HADITS DITINJAU DARI SEGI KUALITASNYA
HADITS DITINJAU DARI SEGI
KUALITASNYA
A.
RUMUSAN MASALAH
1. Apa saja jenis hadits yang ditinjau dari segi kualitas sanad dan
matannya ?
2. Bagaimana definisi hadits shohih ?
3. Bagaimana definisi hadits hasan ?
4. Bagaimana definisi hadits dho’if
?
B.
PEMBAHASAN
a. Hadits ditinjau dari segi kualitas sanad dan matannya.
Ditinjau
dari segi kualitas sanad dan matannya, hadits terbagi menjadi dua golongan,
yaitu : Hadits maqbul dan Hadits mardud.[1]
1.
Hadits Maqbul
Maqbul menurut bahasa berarti ma’khuz (
yang diambil ) dan mushaddaq ( yang dibenarkan atau diterima ). Sedangkan
menurut istilah seperti yang di kemukakan mahmud yunus ( 1972:30 )
المقبول هو ما دل دليل على رجحان
ثبوته فى
نفس الامر
“ Maqbul adalah dalil yang bisa menguatkan pada suatu permasalahan”[2]

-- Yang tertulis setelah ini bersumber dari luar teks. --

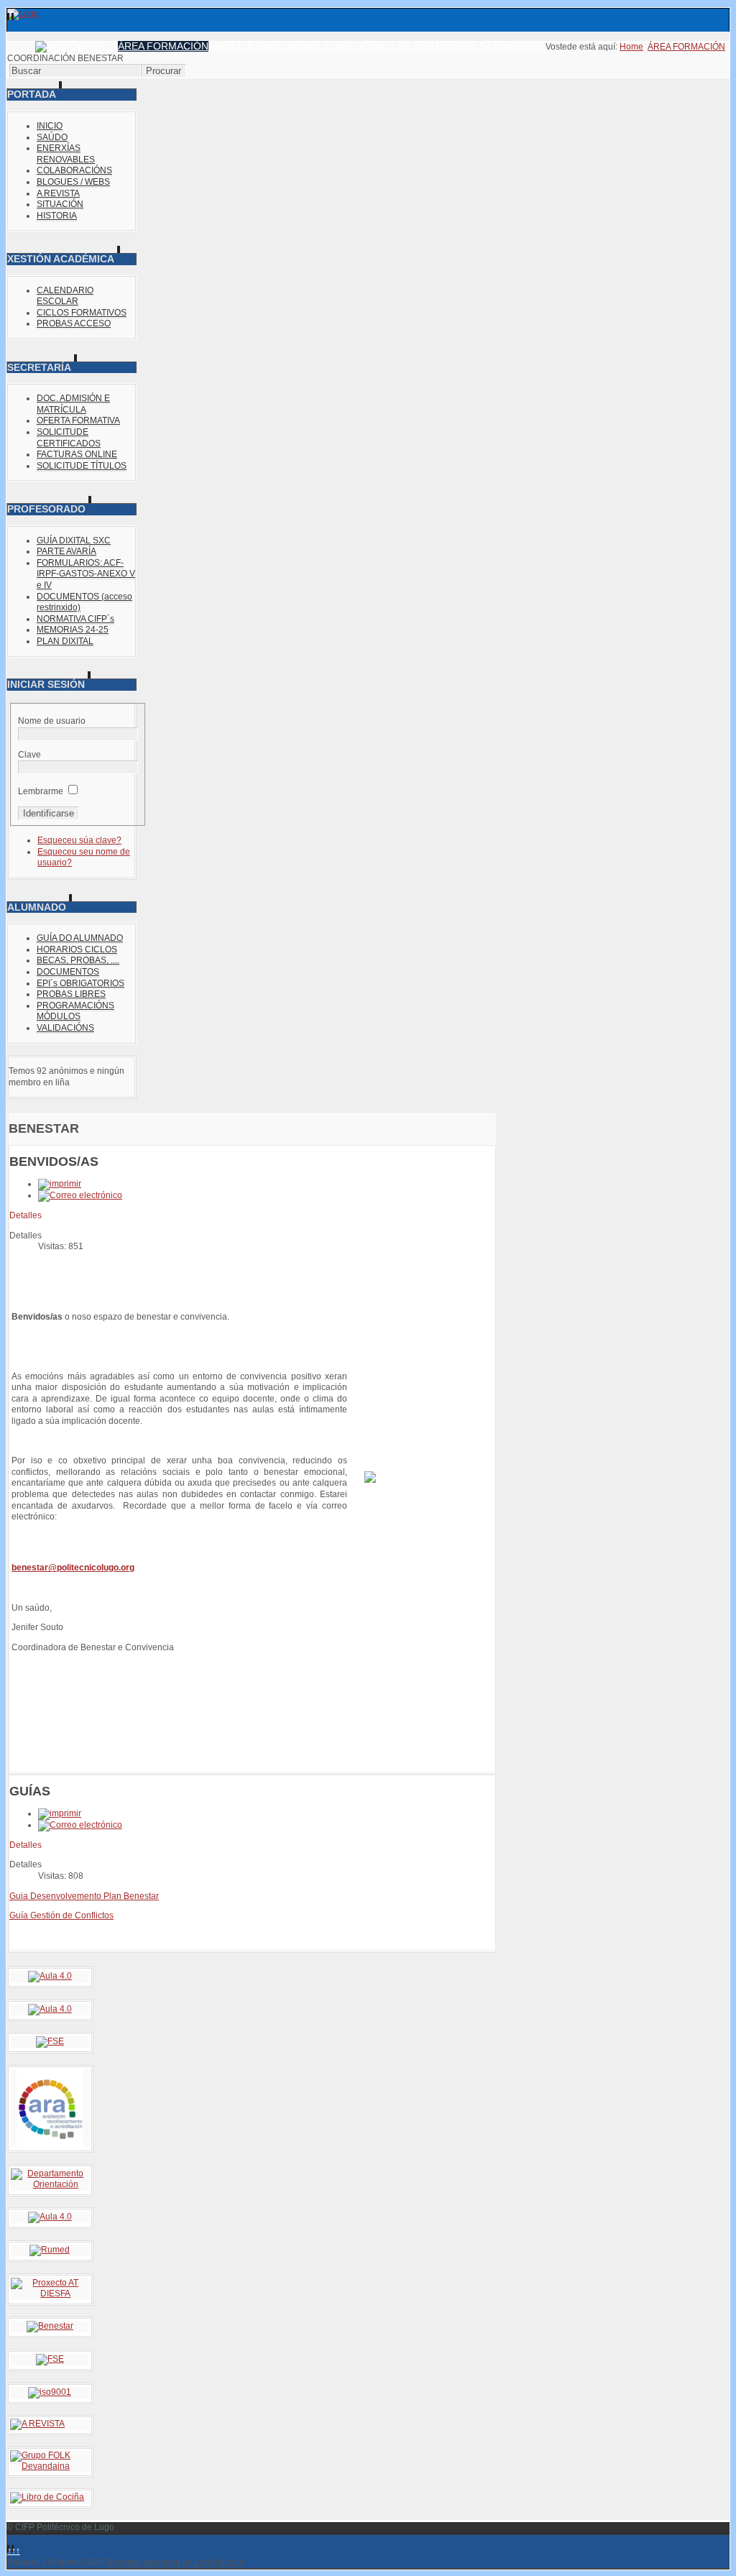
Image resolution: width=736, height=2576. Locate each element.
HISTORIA (57, 216)
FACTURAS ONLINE (77, 454)
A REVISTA (58, 193)
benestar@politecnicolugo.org (73, 1568)
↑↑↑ (13, 2551)
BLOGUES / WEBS (73, 182)
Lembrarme (40, 791)
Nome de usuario (52, 721)
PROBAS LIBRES (71, 994)
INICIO (50, 126)
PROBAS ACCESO (74, 323)
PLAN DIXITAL (65, 641)
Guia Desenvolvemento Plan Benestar (84, 1896)
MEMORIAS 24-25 (73, 630)
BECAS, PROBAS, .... (78, 960)
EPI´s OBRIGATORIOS (80, 983)
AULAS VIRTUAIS (418, 46)
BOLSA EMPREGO (502, 46)
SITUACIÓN (60, 204)
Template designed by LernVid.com (175, 2562)
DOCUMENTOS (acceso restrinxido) (84, 602)
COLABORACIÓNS (74, 170)
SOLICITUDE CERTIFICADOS (69, 437)
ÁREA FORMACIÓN (163, 46)
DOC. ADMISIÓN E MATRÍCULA (73, 404)
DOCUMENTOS (68, 972)
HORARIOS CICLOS (77, 949)
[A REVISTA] (37, 2424)
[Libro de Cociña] (47, 2497)
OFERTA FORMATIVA (78, 420)
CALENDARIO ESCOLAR (65, 296)
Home (631, 47)
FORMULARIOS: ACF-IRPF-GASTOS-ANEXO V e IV (86, 574)
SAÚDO (52, 137)
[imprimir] (59, 1184)
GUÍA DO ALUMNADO (80, 938)
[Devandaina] (50, 2466)
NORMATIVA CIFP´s (75, 619)
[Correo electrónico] (80, 1195)
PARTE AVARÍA (66, 551)
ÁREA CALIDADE (247, 46)
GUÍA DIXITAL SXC (74, 540)
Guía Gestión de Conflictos (61, 1915)
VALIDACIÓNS (65, 1028)
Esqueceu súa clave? (79, 840)
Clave (29, 755)
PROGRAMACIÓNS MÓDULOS (75, 1011)
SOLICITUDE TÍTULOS (81, 466)
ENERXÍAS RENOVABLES (66, 154)
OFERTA (98, 46)
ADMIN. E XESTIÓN (332, 46)
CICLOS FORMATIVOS (81, 313)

Dan menurut mahmud thahhan :
المقبول هو ما ترجح صدق المخبر
“
Hadits yang mempunyai nilai lebih kebenaran
khabarnya” .
ما توا فرت فيه جميع شروط القبول
“ hadits yang telah sempurna padanya,
syarat-syarat penerimaan ”.
Syarat-syarat
penerimaan suatu hadis menjadi hadis yang maqbul berkaitan dengan sanadnya, yaitu sanadnya bersambung,
diriwayatkan oleh rowi yang adillagi dhabit, dan juga berkaitan dengan matannya
tidak syadz dan tidak ber’illlat.
Tidak semua hadis maqbul boleh diamalkan, akan tetapi ada juga yang tidak
boleh diamalkan. Dengan kata lain, hadis maqbul ada yang ma’mulun bih yakni
hadis yang bisa diamalkan dan ada yang ghair ma’mulin bih yakni hadis yang tidak
bisa diamalkan. Maka hadis maqbul dapat digolongkan menjadi dua, yaitu hadis
shahih dan hasan.
2.
Hadis Mardud
Mardud menurut bahasa berarti “ yang ditolak ”
atau “ yang diterima ”. sedangkan mardud menurut istilah ialah :
فقد تلك الشروط او بعضها
“ hadis yang tidak mempunyai syarat-syarat
atau sebagian syarat hadis
maqbul”.[3]
b. Pengertian Hadits Shohih
Sahih
menurut bahasa lawan dari kata “ saqim ” , artinya sehat lawan sakit,
haq lawan batil .[4]
Menurut ahli hadis, hadis sahih adalah hadis yang sanadnya bersambung, dikutip
oleh orang yang adil lagi cermat dari orang yang sama, sampai berakhir pada
Rasulullah SAW., atau sahabat atau tabiin, bukan hadis yang syadz dan terkena
illat yang menyebabkan cacat dalam penerimaannya.[5]
Menurut
bukhari, sanad hadis dikatakan bersambung apabila antara perawi yang terdekat
itu pernah bertemu, sekalipun hanya satu
kali. Jadi tidak cukup hanya sezaman ( al-mu’asharah ). Sedangkan menurut
muslim, apabila antara perawi yang terdekat hidup sezaman sudah dikategorikan
bersambung. [6]
Disamping persyaratan yang telah disepakati sebagaimana di atas, ada
sebagian ulama yang menyatakan bahwa bukhori juga menetapkan syarat “
terjadinya periwayatan harus dengan cara al-Sama’ ”.[7]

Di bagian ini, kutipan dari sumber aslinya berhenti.